Regisseur Manfred Krajewski hat sich ein Stück ausgesucht, das vom Stoff und den Texten her schon seine Wirkung hat. Vier Jugendliche, die zu einem Ausflug nach Köln aufbrechen, der in einer Tragödie endet. Dabei geht es in dem Stück nun vordergründig um die Aufklärung der Tat. Dies findet in verschiedenen Erzählebenen statt und so ist auch die Bühne aufgeteilt. Einerseits die Gespräche der beiden Jungen mit dem Gutachter Kobert, dann die Ausführungen von dem Mädchen Anna und die Rückblenden zu dem verhängnisvollen Tag.Gutachter Kobert (Frederick Mehlan) soll klären, wie es zu diesem tragischen Ereignis gekommen ist. Anna (sehr authentisch gespielt von Sophie Schmid), die das Ganze soeben überlebt hat, denkt über die Ursachen nach und geht den schicksalhaften Tag noch einmal in Gedanken durch. Sie erinnert sich an Erlebnisse mit Elena (Natalie Rausch), die sich ungern von anderen etwas sagen ließ, aber eigentlich ganz anders war, als viele sie sahen. Ist sie wirklich das leicht zu habende Mädchen gewesen? Auch wenn sie sich sexy anzieht und heftig flirtet, ist sie verletzt durch die Sicht anderer auf sie. Ihre Ehre ist angegriffen.
[Anna (Sophie Schmid) ist die eher zurückhaltende Freundin von Elena, die über den verheerenden Ausflug und dessen Folgen nachdenkt.]
Und auch Cem (David Heidemann) ist in seiner Ehre angegriffen. Das Stück entführt das Publikum in die Psyche des in seiner Würde gekränkten Jugendlichen. Die Tat wird aus dieser Perspektive zum unausweichlichen Ende eines aggressionsgeladenen Tages. Sie wollte mich kaputt machen! Meine Familie, meine Ehre!, bricht es vor dem Gutachter aus Cem heraus. Sinan (Marlo Potthoff) überspielt mit seinen Späßen und HipHop-Songs seine Unsicherheit. Für ihn ist die Türkei das gelobte Land. In Deutschland macht er nur einen Hauptschulabschluss, aber in der Türkei glaubt er später sein Glück zu finden - auch wenn sein Vater das anders sieht. So sind Sinan und Cem zwischen zwei Kulturkreisen hin und her gerissen. Einerseits verachten sie das Leben in Deutschland, sind aber doch nicht anders als deutsche Jugendliche. Der große Unterschied: die Ehre. Sie wollen soziale und familiäre Gesetze achten und befolgen. Und so sind Frauen, mit denen Cem etwas hatte wie auch mit Elena nur Schlampen. Solche Mädchen sind nur für Spaß gut, aber eine feste Partnerschaft oder Ehe ist da vollkommen unvorstellbar. Genau in diese Kerbe schlägt Elena und drängt Cem sozusagen vor die Wand.
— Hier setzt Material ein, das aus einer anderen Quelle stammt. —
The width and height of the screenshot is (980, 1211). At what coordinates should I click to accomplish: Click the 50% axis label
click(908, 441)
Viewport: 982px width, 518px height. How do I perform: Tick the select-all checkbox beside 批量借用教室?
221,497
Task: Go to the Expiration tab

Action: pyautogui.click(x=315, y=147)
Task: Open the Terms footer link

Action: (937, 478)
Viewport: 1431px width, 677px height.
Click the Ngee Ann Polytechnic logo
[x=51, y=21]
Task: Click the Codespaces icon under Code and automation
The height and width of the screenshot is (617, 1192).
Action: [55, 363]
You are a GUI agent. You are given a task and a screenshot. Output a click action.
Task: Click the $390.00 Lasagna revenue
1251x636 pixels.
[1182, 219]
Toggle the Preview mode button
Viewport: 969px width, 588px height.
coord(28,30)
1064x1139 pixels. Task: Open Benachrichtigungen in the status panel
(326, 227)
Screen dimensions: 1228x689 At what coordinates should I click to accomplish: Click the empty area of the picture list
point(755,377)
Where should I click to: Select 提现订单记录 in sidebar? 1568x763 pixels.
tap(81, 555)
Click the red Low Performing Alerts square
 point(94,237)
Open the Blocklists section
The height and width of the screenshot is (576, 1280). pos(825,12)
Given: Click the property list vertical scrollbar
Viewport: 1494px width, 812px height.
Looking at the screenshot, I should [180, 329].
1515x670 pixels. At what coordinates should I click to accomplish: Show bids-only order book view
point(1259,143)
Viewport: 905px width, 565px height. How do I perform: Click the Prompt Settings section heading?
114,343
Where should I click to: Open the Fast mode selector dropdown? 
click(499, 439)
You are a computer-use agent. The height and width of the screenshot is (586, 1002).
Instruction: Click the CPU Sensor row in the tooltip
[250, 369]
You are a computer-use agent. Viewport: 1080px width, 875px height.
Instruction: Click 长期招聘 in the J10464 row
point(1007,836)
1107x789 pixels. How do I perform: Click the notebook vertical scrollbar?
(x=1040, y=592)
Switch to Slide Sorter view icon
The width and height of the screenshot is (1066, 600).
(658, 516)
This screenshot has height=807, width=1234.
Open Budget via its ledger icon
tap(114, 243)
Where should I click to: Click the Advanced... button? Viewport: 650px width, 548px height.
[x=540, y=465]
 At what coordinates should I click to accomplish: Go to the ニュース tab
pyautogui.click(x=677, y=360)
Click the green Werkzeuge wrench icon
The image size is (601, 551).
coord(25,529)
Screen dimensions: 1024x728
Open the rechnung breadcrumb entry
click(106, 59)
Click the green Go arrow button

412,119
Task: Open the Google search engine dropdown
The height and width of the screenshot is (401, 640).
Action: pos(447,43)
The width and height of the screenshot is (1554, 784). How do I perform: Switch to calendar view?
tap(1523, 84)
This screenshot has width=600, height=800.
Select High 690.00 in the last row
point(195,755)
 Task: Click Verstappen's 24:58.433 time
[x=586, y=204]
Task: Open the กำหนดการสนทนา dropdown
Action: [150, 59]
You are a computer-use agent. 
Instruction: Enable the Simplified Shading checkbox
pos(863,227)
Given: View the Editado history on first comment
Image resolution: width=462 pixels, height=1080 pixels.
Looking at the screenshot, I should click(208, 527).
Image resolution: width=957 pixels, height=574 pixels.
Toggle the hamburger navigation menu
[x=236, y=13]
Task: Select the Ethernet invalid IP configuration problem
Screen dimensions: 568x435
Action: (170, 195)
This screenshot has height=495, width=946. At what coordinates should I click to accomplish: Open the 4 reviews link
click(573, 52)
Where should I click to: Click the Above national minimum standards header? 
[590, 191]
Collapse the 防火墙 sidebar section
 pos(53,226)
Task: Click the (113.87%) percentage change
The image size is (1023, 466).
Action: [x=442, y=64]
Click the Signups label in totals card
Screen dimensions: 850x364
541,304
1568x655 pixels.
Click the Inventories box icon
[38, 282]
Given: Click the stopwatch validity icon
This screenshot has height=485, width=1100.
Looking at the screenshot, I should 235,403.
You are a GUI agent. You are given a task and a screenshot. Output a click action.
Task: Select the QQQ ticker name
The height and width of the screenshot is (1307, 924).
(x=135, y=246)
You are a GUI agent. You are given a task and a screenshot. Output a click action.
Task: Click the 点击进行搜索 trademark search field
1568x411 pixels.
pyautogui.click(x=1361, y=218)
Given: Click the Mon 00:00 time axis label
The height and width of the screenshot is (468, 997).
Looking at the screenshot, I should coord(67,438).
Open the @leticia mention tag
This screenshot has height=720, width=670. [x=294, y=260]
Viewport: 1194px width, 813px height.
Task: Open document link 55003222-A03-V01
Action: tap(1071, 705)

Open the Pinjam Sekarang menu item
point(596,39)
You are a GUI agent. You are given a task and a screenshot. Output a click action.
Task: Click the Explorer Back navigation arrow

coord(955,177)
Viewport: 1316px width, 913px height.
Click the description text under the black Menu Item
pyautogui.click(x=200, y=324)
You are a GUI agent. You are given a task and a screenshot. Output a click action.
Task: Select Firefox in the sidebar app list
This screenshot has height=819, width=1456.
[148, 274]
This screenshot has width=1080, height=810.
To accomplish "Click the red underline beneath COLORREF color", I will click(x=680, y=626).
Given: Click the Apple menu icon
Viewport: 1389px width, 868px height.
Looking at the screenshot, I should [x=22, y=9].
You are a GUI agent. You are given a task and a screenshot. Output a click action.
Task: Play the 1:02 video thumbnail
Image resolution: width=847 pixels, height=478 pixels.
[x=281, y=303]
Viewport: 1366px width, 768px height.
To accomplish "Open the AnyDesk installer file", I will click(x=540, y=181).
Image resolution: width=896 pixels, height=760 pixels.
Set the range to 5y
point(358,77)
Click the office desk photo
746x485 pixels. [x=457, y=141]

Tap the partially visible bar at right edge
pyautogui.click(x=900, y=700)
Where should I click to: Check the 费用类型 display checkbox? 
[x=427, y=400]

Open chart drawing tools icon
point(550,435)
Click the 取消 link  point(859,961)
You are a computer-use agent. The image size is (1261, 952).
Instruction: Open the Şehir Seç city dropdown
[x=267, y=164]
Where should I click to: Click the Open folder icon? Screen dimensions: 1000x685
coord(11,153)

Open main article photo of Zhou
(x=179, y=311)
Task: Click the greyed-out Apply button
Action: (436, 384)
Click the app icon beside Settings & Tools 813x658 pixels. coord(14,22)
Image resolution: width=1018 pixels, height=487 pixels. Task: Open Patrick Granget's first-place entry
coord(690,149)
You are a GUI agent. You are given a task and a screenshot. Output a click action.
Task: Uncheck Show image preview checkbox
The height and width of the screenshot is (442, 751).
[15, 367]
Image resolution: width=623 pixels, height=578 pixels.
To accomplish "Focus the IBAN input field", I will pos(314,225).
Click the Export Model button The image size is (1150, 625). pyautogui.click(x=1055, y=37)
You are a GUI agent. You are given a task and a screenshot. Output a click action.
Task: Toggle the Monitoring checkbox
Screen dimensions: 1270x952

[Gutachter Kobert (Frederick Mehlan li.) sucht nach Gründen für die Tat: Gier nach Leben, übersteigerter Ehrbegriff, Freundschaft?]
Lutz Hübner, der Autor, schrieb das Stück Ehrensache in Anlehnung an eine wahre Begebenheit - den Hagener Parkplatzmord am Pfingstwochenende 2004. Auch bei Hübner stehen sich zwei Jungen und zwei Mädchen gegenüber, die allerdings frei erfunden sind und unabhängig von den realen Personen zu betrachten sind. Er fügte als ordnende Instanz den Gutachter hinzu. Das Jugendstück von Hübner wurde zunächst verboten. Der Grund: eine Klage der Mutter des toten Mädchens. Sie sah die Persönlichkeitsrechte ihrer Tochter verletzt. 2008 wies das Bundesverfassungsgericht die Klage ab, da es sich im Jugendstück um einen fiktiven Kunstcharakter handele. Ein sehr kontroverses Jugendstück, das eine Herausforderung für Darsteller und Zuschauer ist. Textsicher und mit viel Ausdrucksstärke spielten die fünf jugendlichen Darsteller (zwischen 17 und 20 Jahren) auf der Kleinen Bühne im Losemund-Theater das Stück zur Premiere. Weitere Aufführungstermine sind am 23.11.2013 um 20 Uhr, am 24.11.2013 um 18 Uhr und am 29.11.2013 um 20 Uhr sowie zu vier weiteren Terminen im Januar 2014.